**SHORT PROBLEM:** Rewrite the lines from the one containing "Image resolution: width=800" through the end of the records, replacing "Processors" with "Graphics" and keeping everything else unchanged. Omit the pictures from your answer.

**SOURCE MATERIAL:**
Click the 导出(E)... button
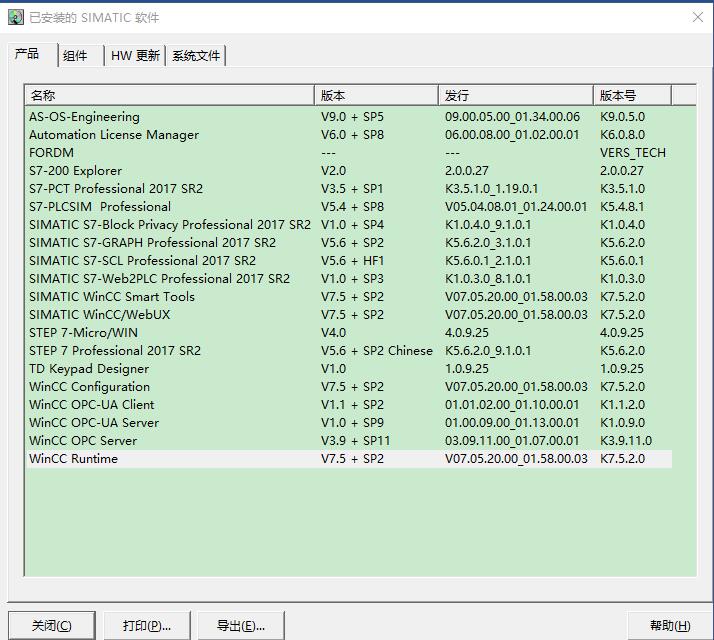 point(241,626)
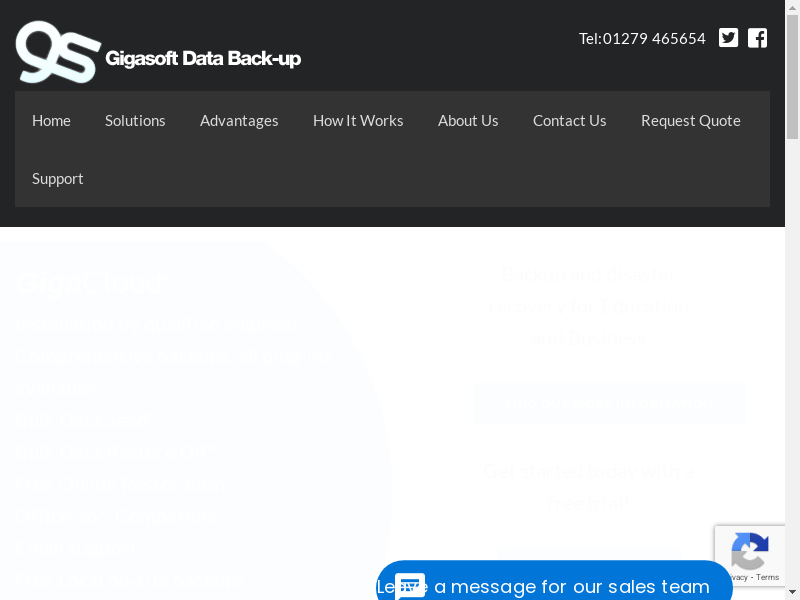Viewport: 800px width, 600px height.
Task: Click the scrollbar down arrow
Action: tap(792, 593)
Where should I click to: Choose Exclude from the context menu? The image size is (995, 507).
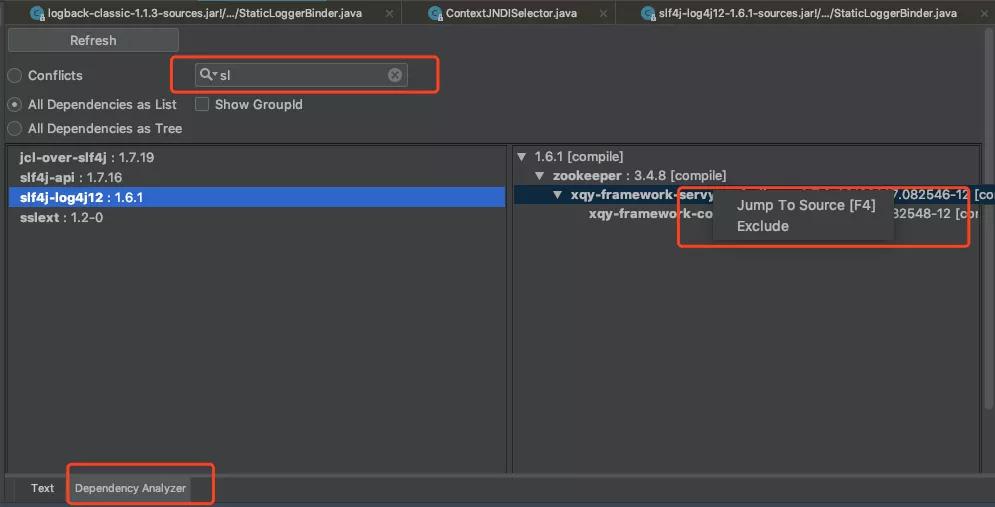pos(763,226)

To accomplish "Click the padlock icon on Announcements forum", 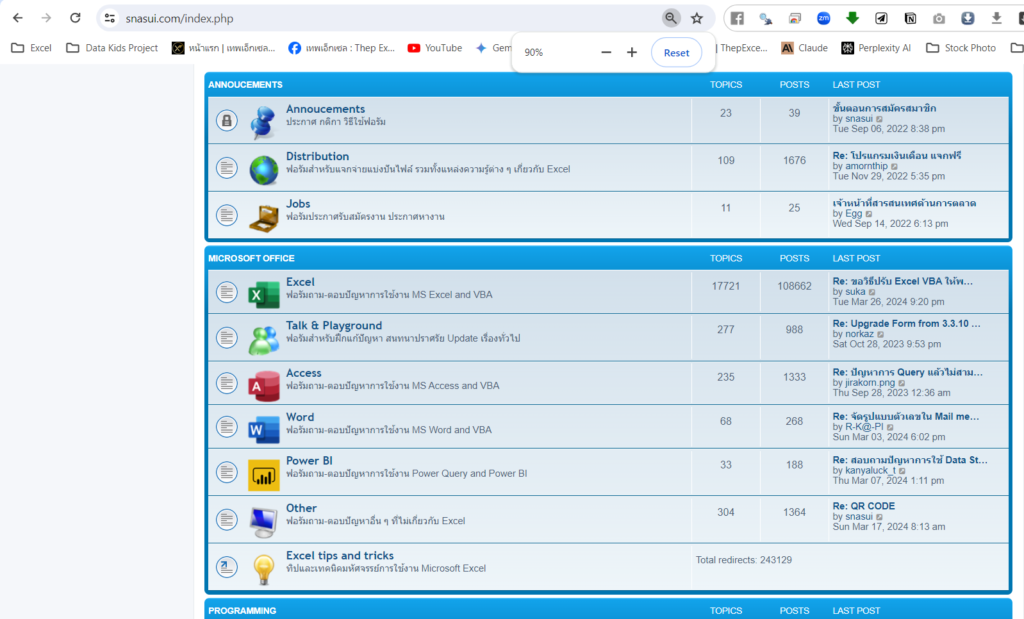I will pyautogui.click(x=226, y=120).
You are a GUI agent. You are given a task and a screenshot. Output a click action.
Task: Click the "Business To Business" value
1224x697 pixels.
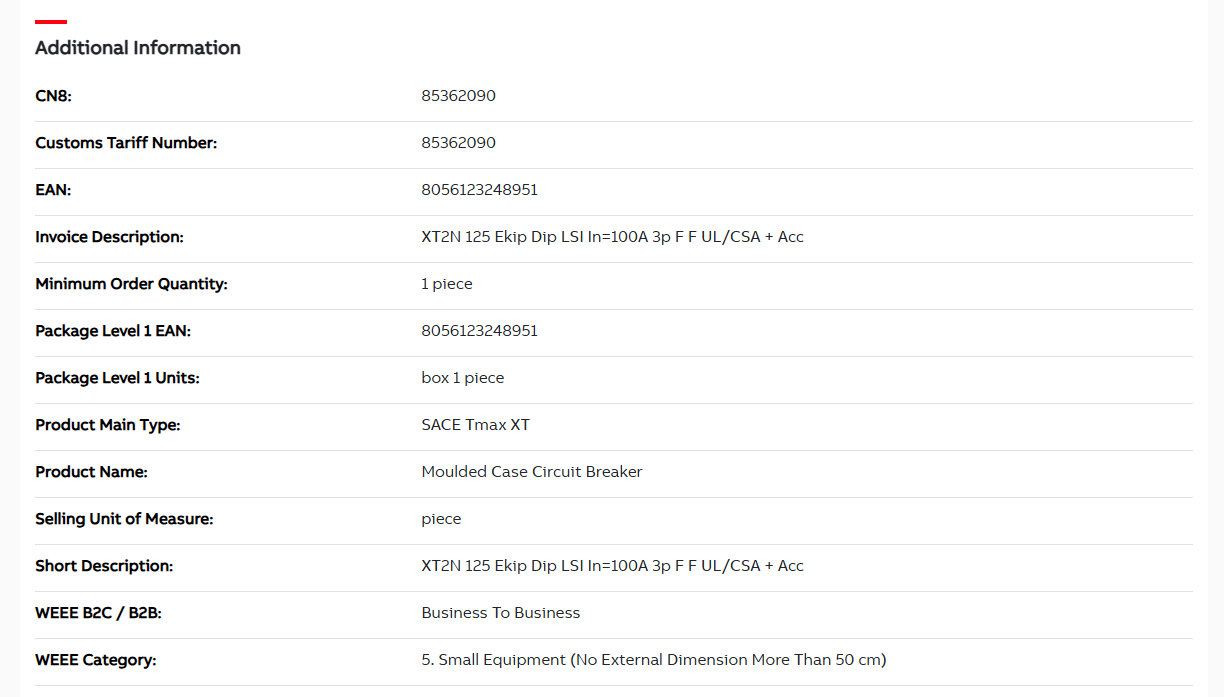click(x=500, y=613)
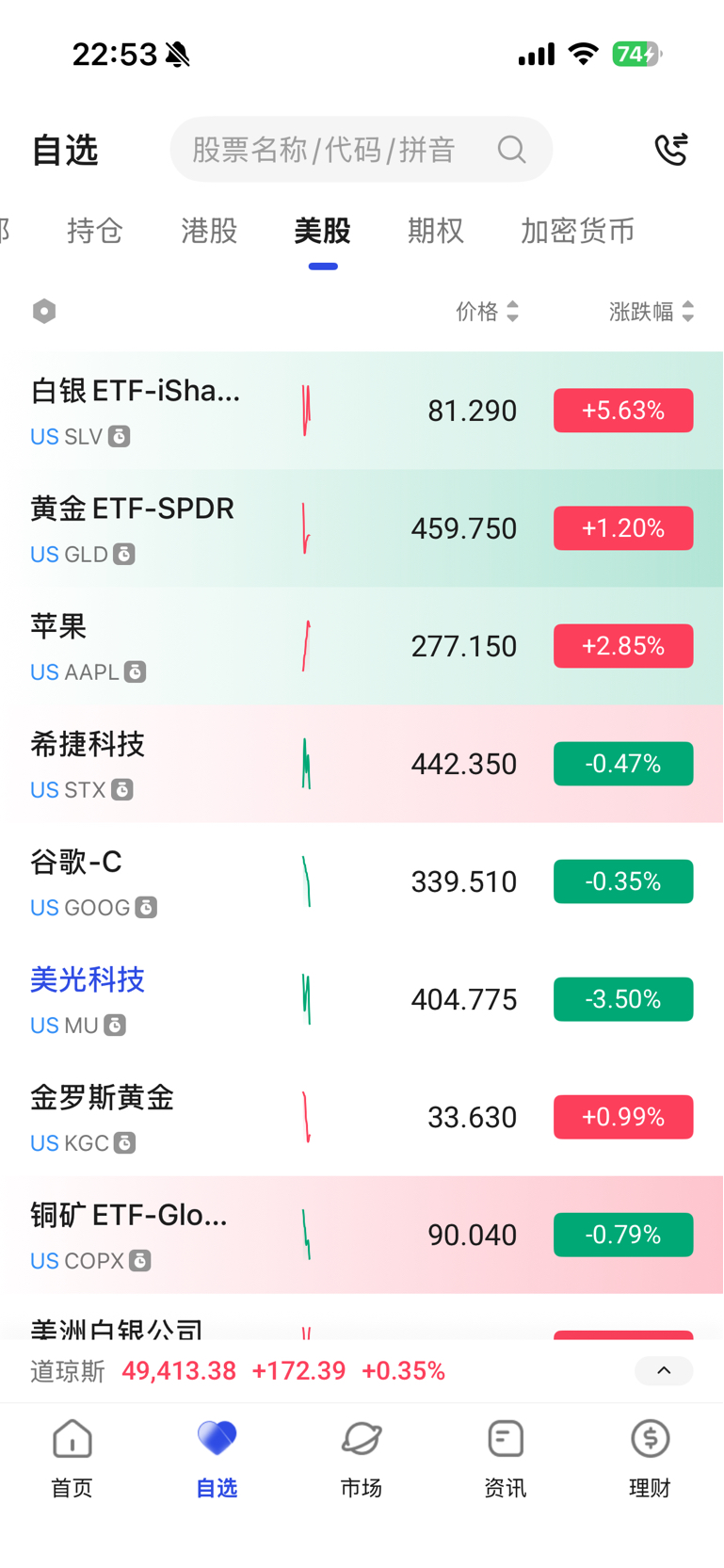Focus the stock name/code search field
The image size is (724, 1568).
tap(325, 150)
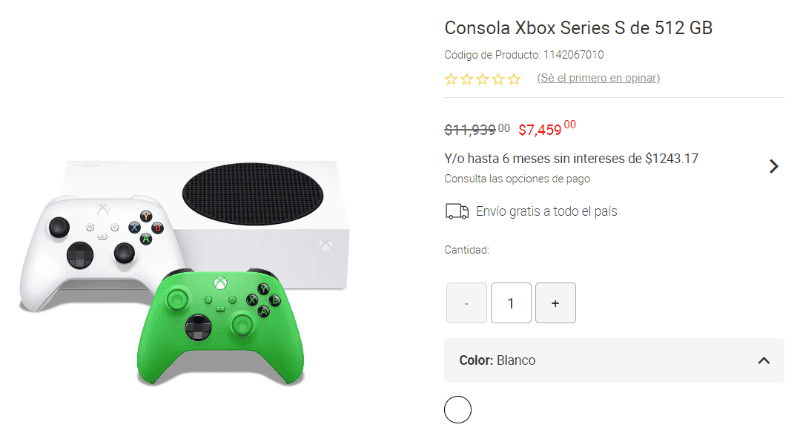This screenshot has height=433, width=800.
Task: Open the "Sé el primero en opinar" link
Action: pyautogui.click(x=598, y=78)
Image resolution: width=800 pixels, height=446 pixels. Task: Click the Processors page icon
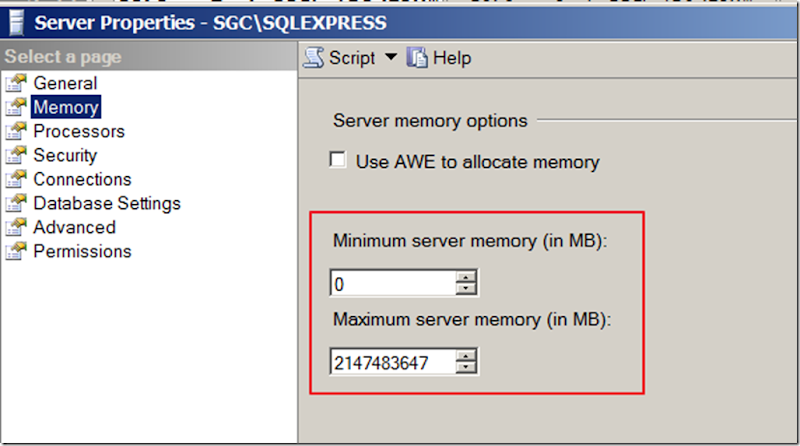15,132
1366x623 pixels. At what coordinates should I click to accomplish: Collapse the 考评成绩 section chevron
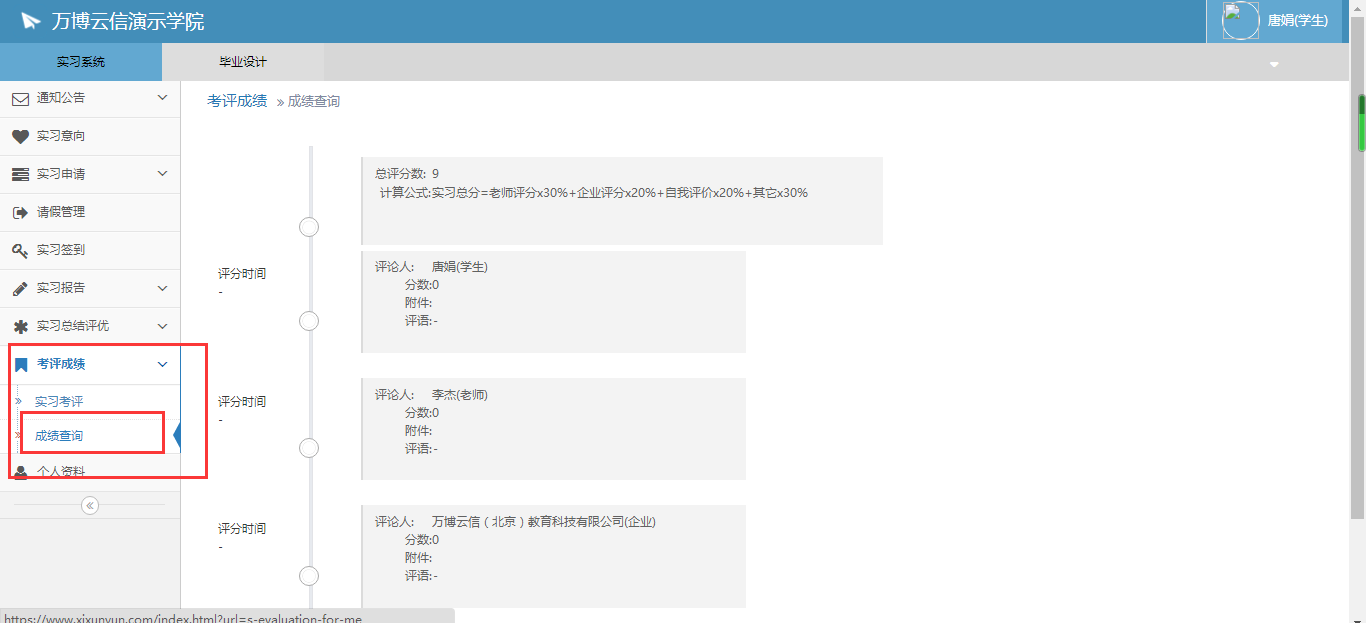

**OUTPUT FOR THIS TASK:**
Image resolution: width=800 pixels, height=446 pixels. Task: Click the Graphics page icon
15,132
1366x623 pixels. At what coordinates should I click to accomplish: Collapse the 考评成绩 section chevron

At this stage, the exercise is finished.